Institute of Information Science, Academia Sinica

It is estimated that 10-30% of disease-associated genetic variants affect splicing. Splicing variants may generate deleteriously altered gene product and are potential therapeutic targets. However, systematic diagnosis or prediction for splicing variants is yet to be established, especially for the near-exon intronic splice region. The major challenge lies in the redundant and ill-defined branch sites and other splicing motifs therein. Here, we carried out unbiased massively parallel splicing assays on 5,307 disease-associated variants overlapped with branch sites and collected 5,884 variants across the 5’ splice region. We found that strong splice sites and exonic features preserve splicing from intronic sequence variation. While the splicing altering mechanism of the 3’ intronic variants is complex, that of the 5’ is mainly splice site destruction. Statistical learning combined with these molecular features allows precise prediction for altered splicing from an intronic variant. This statistical model provides identity and ranking of biological features that determine splicing, which serves as transferable knowledge, and out-performs the benchmarking predictive tool. Moreover, we demonstrated that intronic splicing variants may associate with disease risks in human population. Our study elucidates the mechanism of splicing response of intronic variants, which classify disease-associated splicing variants for the promise of precision medicine.

Dr. Chien-Ling Lin is currently an Assistant Professor of Institute of Molecular Biology, Academia Sinica.
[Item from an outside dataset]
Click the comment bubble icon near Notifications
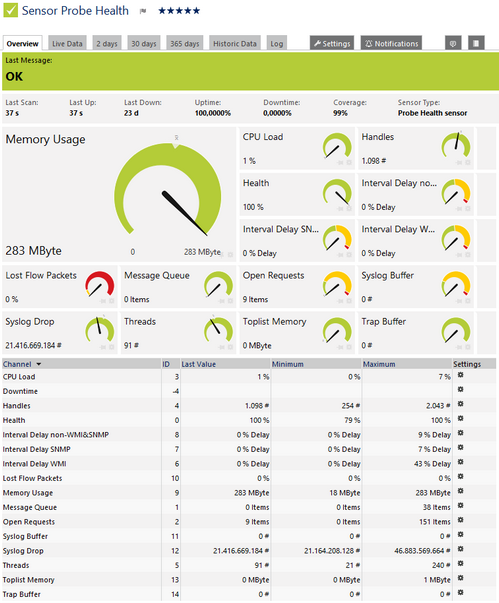click(x=453, y=43)
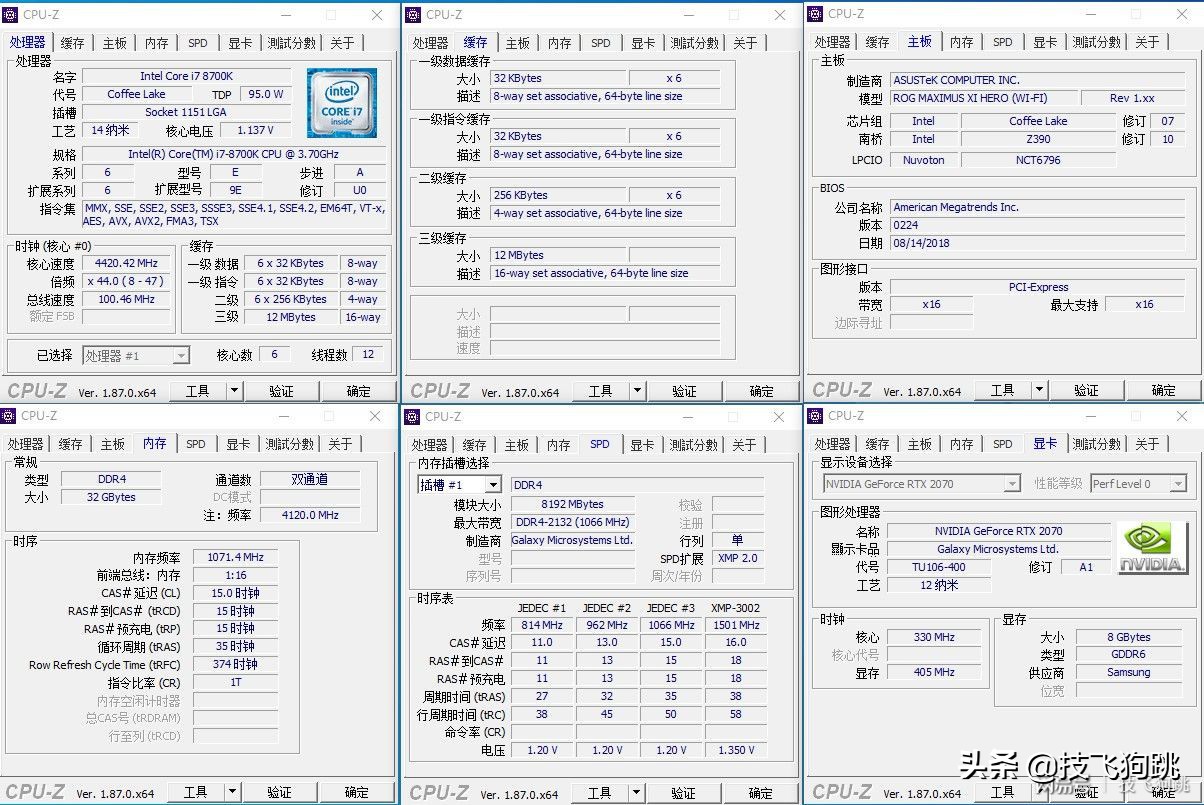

Her PhD training in University of Massachusetts Medical School focused on the translation regulation by RNA-protein interactions controlled by sequence motifs in the mRNA untranslated region. Then during the postdoctoral training in Brown University, she moved toward systematic understanding of RNA splicing regulation. A major goal of Dr. Lin’s team is to decipher the role of sequence variation in the non-coding regions in controlling the gene expression. With interdisciplinary approaches of statistical learning and molecular biology, the team aims to elucidate the underlying rule of RNA fate determination.